Mexican News Sources (WE1S Area of Focus Report)

Report by Rebecca Baker

Final Version Created June 2018

Citation

Baker, Rebecca. “Mexican News Sources.” WhatEvery1Says Project, http://we1s.ucsb.edu. July 3, 2018. http://we1s.ucsb.edu/mexican-news-sources/. 

1. Overview

What is your area(s) of focus?

Mexican (English Language) news sources

Why is this area of focus important to the WE1S corpus?

In the interest of representativeness, we are trying to expand the scope of the corpus beyond the United States.

2. Source Scoping Process

How have you been selecting sources for the WE1S corpus? (e.g. collecting from particular databases, using “impact” lists, etc.)

This has been a challenge, because many of these sources do not seem to exist on any sort of database, they are either small enough to have escaped notice or the English versions of Spanish language major newspapers (with only the official, Spanish version being present in the database). Searching online for lists of links (many of which are now obsolete) was the only way to get any sense of what was out there, and how much. As a result, the quality of the news sources varied widely.

If you are using external lists to guide your selection of sources, include links here and indicate who produced them, for what purpose the list was produced, and any potential bias issues involved.

Google searches often proved the best tools to find these hidden links. In addition, I made heavy use of travel lists and news digest sources. A number of these were aimed at American expats and/or businessmen, who tend to be on the moneyed and conservative side.

3. Corpus Representativeness

How representative do you think your corpus is? (“Representativeness” can be interpreted and addressed in a number of ways, so tailor it to be most productive for your area.)

Not terribly representative of Mexico itself.

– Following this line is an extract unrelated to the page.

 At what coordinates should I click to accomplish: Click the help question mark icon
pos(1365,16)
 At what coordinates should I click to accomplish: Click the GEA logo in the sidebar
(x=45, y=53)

The English-language sources tend to be either guerilla politics (with little metadata, in order to protect the journalists involved) or clearly aimed at non-Mexican visitors/retirees.

What challenges in achieving representativeness have you encountered?

Perhaps because Mexico has a reputation for being dangerous for journalists (2017 Press freedom ranking is 48.97, #147 in the world and considered a “red” zone by Reporters Without Borders), much of the content on the “gringo” sources was highly local: lost dogs, real estate, cultural festivals, etc., to the point where some (i.e. The Gringo Gazette) might not even rightly be called “news.” Mostly, they were designed by and for Anglophone (usually American) expats. My best and most wide-ranging sources were actually news digests translated from Spanish, or news digests about Mexico from major sources like The New York Times.

Additionally, the ability to speak and read in English is often a classed skill in Mexico. Even assuming that the audience for these news sources is not purely foreign, those that would be able to consume them would almost certainly be university-educated, probably middle-to-upper class individuals. Still, some of these are likely to be scholar activists, such as those reading www.mexicoreporter.com

Provide a tally breakdown of the various facets of sources in your area of focus that WE1S is considering as possible measures of overall corpus “representativeness” (for example, by source or media type, nationality, region, political orientation, identification with specific racial, ethnic, and gender audiences, etc.).

Distribution Method

Print: 3 (Also online)

Online: 11

4. Reflections

What challenges or difficulties have you encountered in the source selection or collection process? Do you anticipate any challenges emerging from your work going forward?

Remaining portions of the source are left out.